Rutland planners back extension to Clipsham Quarry

By The Editor

2nd Mar 2020 | Local News

Rutland planners are backing a Southern extension to Clipsham Quarry.

The Stamford Stone Company has applied to Rutland County Council for the extension, which will give the quarry a lifespan of more than 20 years.

The application from the Clipsham-based company will be determined by councillors meeting next week as it is considered a 'major' planning application.

A council report prepared planning committee, which meets next Tuesday (March 10), says the company wants to release further blockstone reserves.

Clipsham Quarry is situated 1.2km south of of Clipsham and 1.5km north-west of Pickworth village.

The report said: "The application is for a southern extension to Clipsham Quarry for the extraction of 0.5 million tonnes (Mt) of Clipsham Stone blockstone (resource life of circa 21 years).

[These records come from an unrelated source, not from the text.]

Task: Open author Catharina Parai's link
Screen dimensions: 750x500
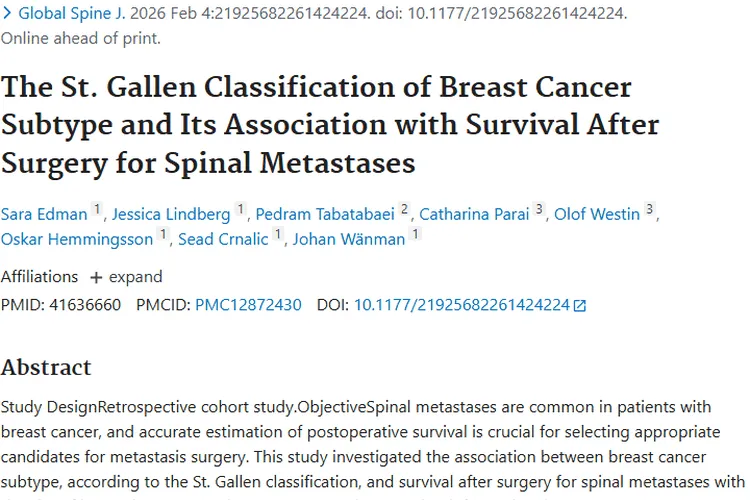Action: (x=473, y=214)
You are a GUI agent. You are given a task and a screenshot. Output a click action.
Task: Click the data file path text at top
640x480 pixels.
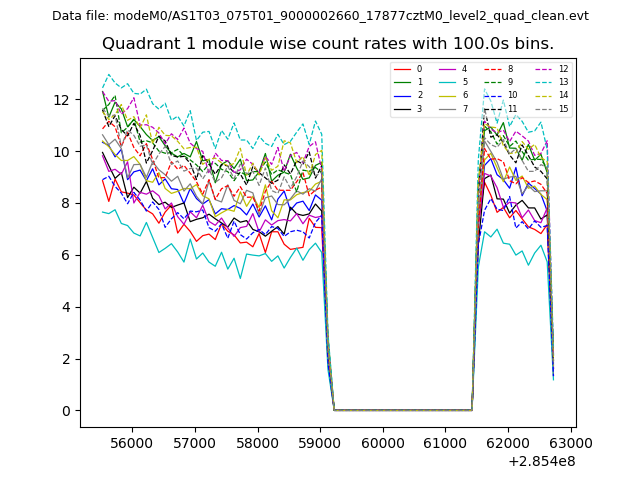tap(320, 16)
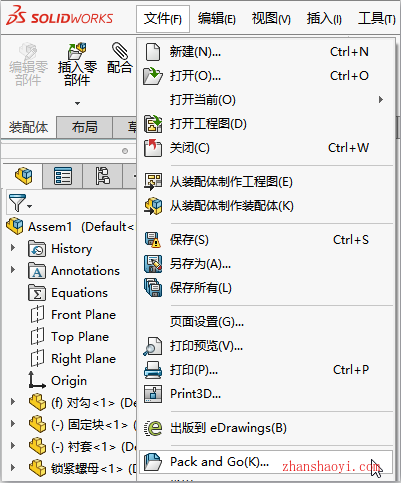The width and height of the screenshot is (401, 483).
Task: Choose Save As from the File menu
Action: (x=200, y=264)
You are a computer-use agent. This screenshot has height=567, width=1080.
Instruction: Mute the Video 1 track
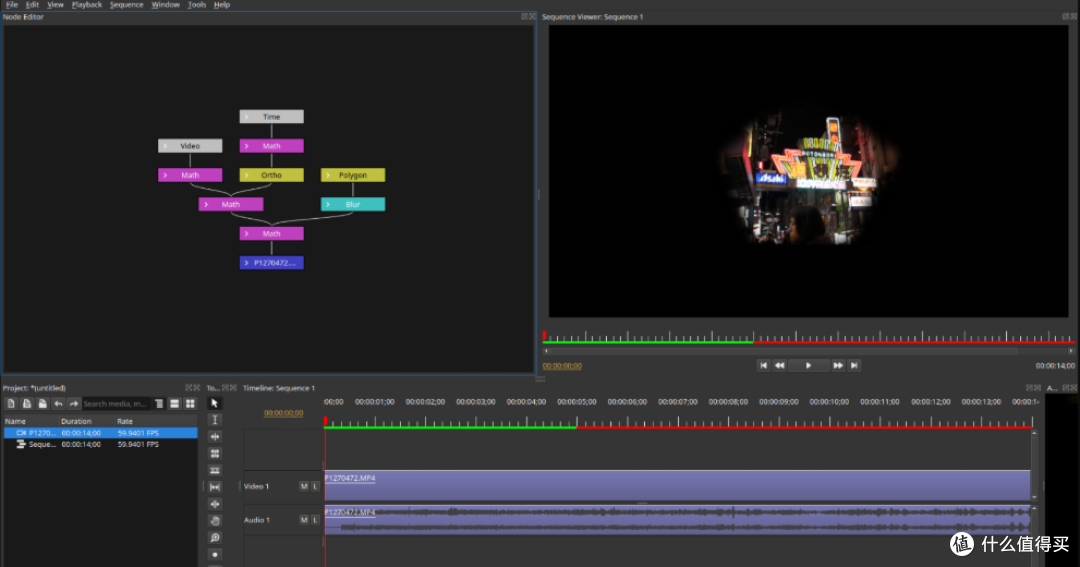click(x=304, y=486)
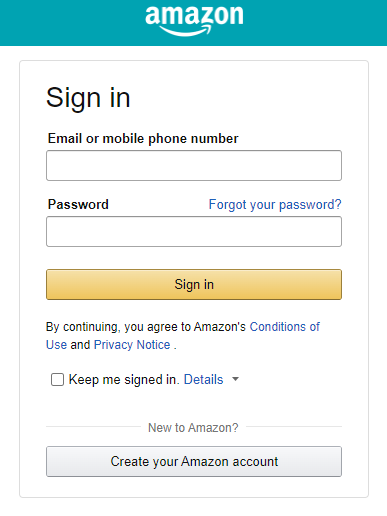Click the Amazon smile arrow under logo

(186, 30)
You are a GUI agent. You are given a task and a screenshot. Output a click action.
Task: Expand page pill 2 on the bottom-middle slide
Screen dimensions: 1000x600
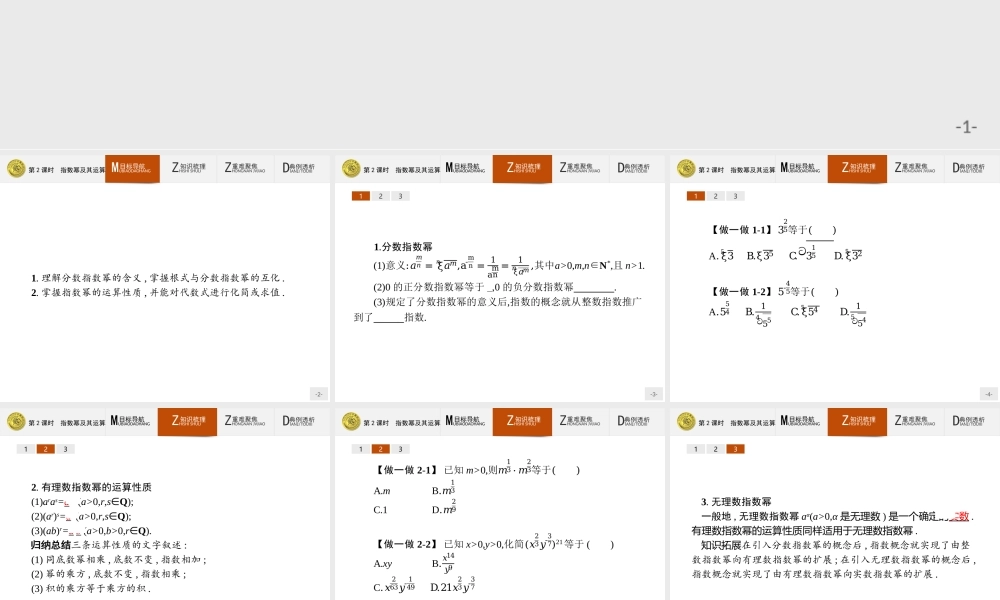pos(379,449)
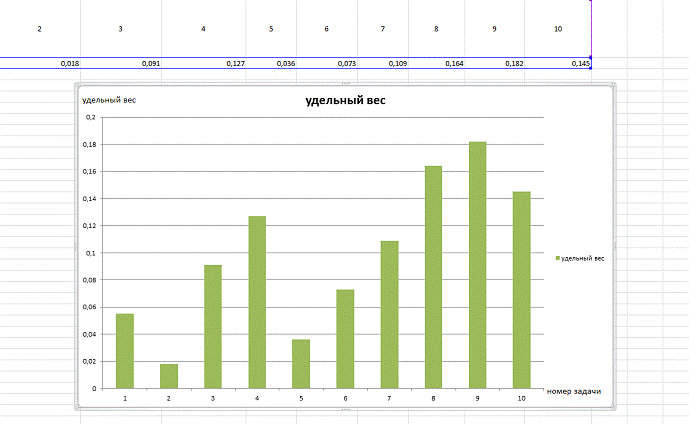This screenshot has height=424, width=689.
Task: Select the tallest bar for task 9
Action: pyautogui.click(x=477, y=265)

"The extension would also release approximately 2.25 Mt of building/walling stone and lower Lincolnshire Limestone for aggregate purposes (resource life of circa 15 years).

"In addition, the scope of the proposal includes: restoration of the southern extension through the importation of restoration material; continuation of aggregate extraction including flooring and walling stone along with Lincolnshire Limestone within the existing quarry; and a temporary stone working facility to be operated ancillary to the continued blockstone extraction and processing operations."

The report said the application is subject to an Environmental Impact Assessment and further information, which provides details of the proposed development including social, economic and natural, built and historic environmental impacts associated with the proposal.

Following consultation on the application no objections have been raised by statutory consultees subject to suitably worded conditions being imposed on any grant of planning permission.

However, planners noted objections were received from Clipsham and Stretton Parish Councils, non-government organisations like the Leicestershire and Rutland Wildlife Trust and the Rutland Natural History Society, plus individuals from the local community.

Key issues raised include: amenity (dust and noise), transport movements, diversion of the Public Rights of Way, nature conservation and restoration.

The report said staffing at the quarry would increase from ten to 40, with vehicle movements increasing from 20 a day to 80.

But it also said: "Overall the proposal would not result in a significant increase in the scale of extraction."

The report also concluded: "The proposal is in accordance with national planning guidance and adopted (and emerging) local development plan policies and therefore conditional planning permission is recommended."